The full listing, copied exactly, is the required output.

(Beginning of RECORDS FOR PROCESSING)

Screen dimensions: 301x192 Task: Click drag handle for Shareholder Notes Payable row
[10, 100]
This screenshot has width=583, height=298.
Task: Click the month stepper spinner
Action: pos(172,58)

(End of RECORDS FOR PROCESSING)

(SOLUTION FOR THIS EXERCISE):
Screen dimensions: 301x192 Task: Click drag handle for Shareholder Notes Payable row
[10, 100]
This screenshot has width=583, height=298.
Task: Click the month stepper spinner
Action: pos(172,58)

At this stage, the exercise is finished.